Rainy Days and Mondays: Crockpot Recipes for the Fall

The weather in Kathey Jo’s Kitchen neck of the woods is cool, breezy, and insists upon warm clothing from head to toe. I decided to dust off the old crockpot, and make soup that could cook while I was at the office. If you don’t already have a crockpot, I recommend you get one. There’s crockpots of all shapes and sizes. There are some small enough for individual meals, or you could invest in a sizable one, so you have leftovers that you can freeze to enjoy later. Do you have a favorite recipe? I encourage you to share it with the Kathey Jo’s Kitchen audience. You’ll find a couple of my go-to recipes below.

 

Chicken Tortellini Soup

INGREDIENTS

  • 1½ pounds boneless chicken breast
  • 3 medium peeled and diced carrots
  • 3 stalks diced celery
  • 1 medium diced onion
  • 3 cloves minced garlic
  • 6 cups low sodium chicken broth
  • 1 cup water
  • 2 bay leaves
  • 1 teaspoon Italian seasoning, or more to taste
  • 2 cups cheese tortellini
  • Salt and pepper to taste

INSTRUCTIONS

  1. Add everything on your ingredient list to your crockpot, except for the tortellini.
  2. Cook on low for 6 hours.
  3. Remove the fully cooked chicken. Shred as you’d like; place back in crockpot.
  4. Add in the tortellini.
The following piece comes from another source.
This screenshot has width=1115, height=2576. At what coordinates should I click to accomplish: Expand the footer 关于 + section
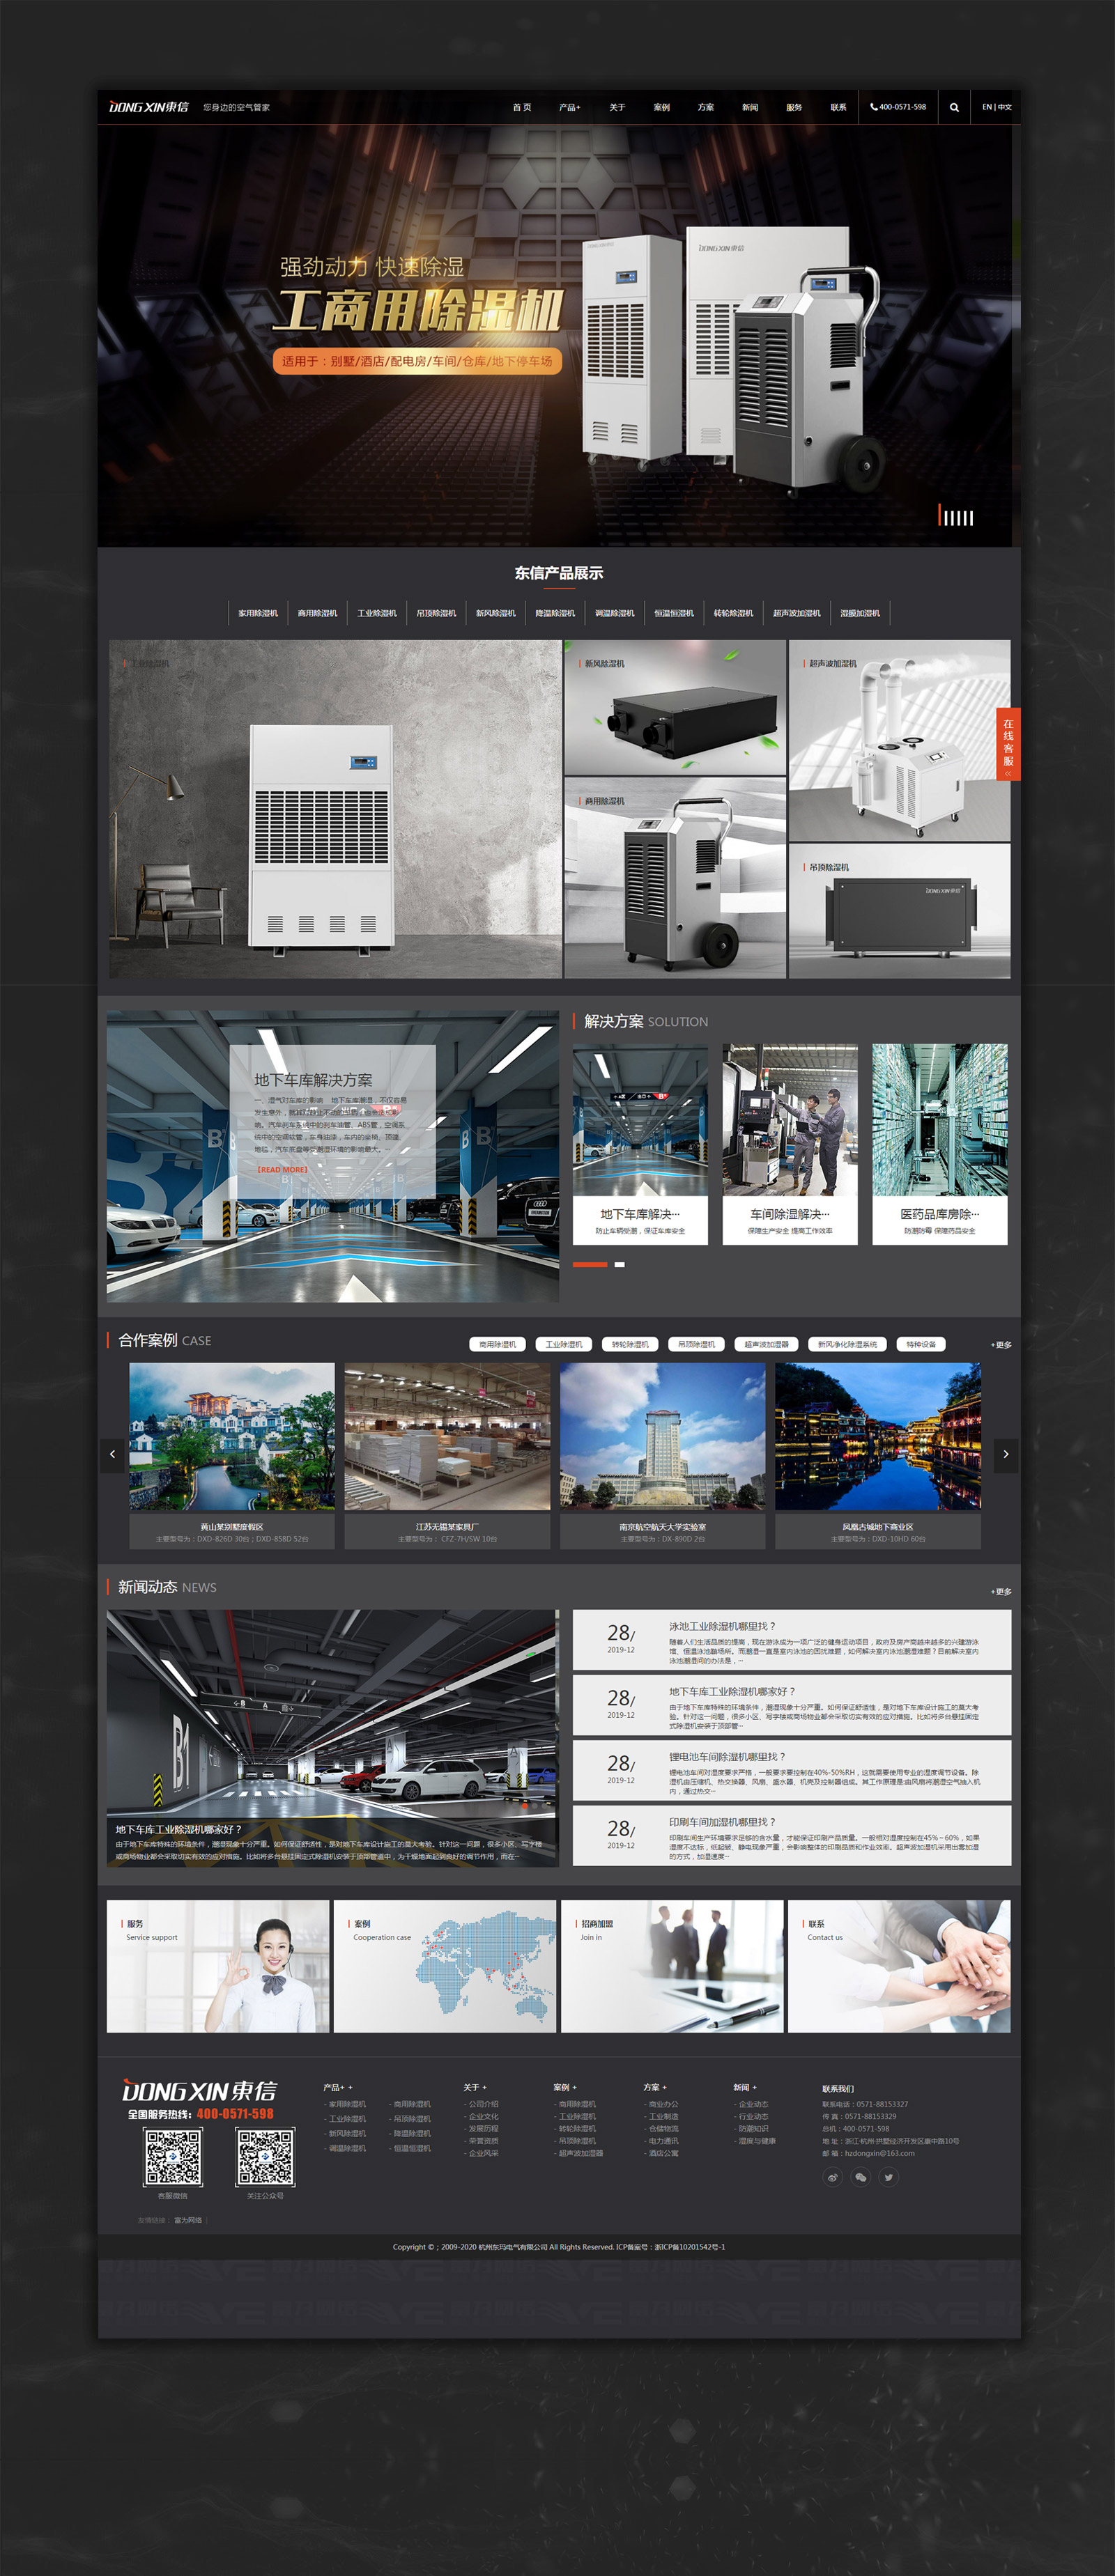474,2087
Cook for about 15 minutes, or until they’re cooked all the way through.
  5. Season with salt and pepper to taste.
  6. Discard bay leaves and serve with chopped parsley, if desired.

Slow Cooked Chili

INGREDIENTS

  • 3 tablespoons vegetable oil
  • 2 medium diced yellow onions
  • 1 medium diced red bell pepper
  • 6 medium finely chopped garlic cloves
  • 1/4 cup chili powder
  • 1 tablespoon ground cumin
  • 2 pounds lean ground beef
  • 1 1/2 teaspoons kosher salt, plus more as needed
  • 1 28-ounce can of diced tomatoes
  • 1 14-ounce can of tomato sauce
  • 2 15-ounce cans of drained and rinsed kidney beans
  • 1/4 cup coarsely chopped and drained pickled jalapeños or green chiles

INSTRUCTIONS

  1. Heat the oil in a large frying pan over medium heat until it shimmers. Add onions and bell pepper. Season with salt, cooking until softened, stirring occasionally for about 8 minutes.
  2. Add garlic, chili powder, and cumin, stirring to coat the vegetables, and cook for about 1 minute.
  3. Add measured salt and ground beef – breaking into small pieces with a wooden spoon to ensure it’s no longer pink. Cook for about 7 minutes.
  4. Transfer everything to the slow cooker. Add the diced tomatoes and their juices, tomato sauce, and beans to the crockpot. Stir until combined. Cover, and cook for about 8 hours on low, or 6 hours on high.
  5. Stir in the jalapeños or green chiles. Taste and season with salt as needed, and serve warm with your favorite toppings.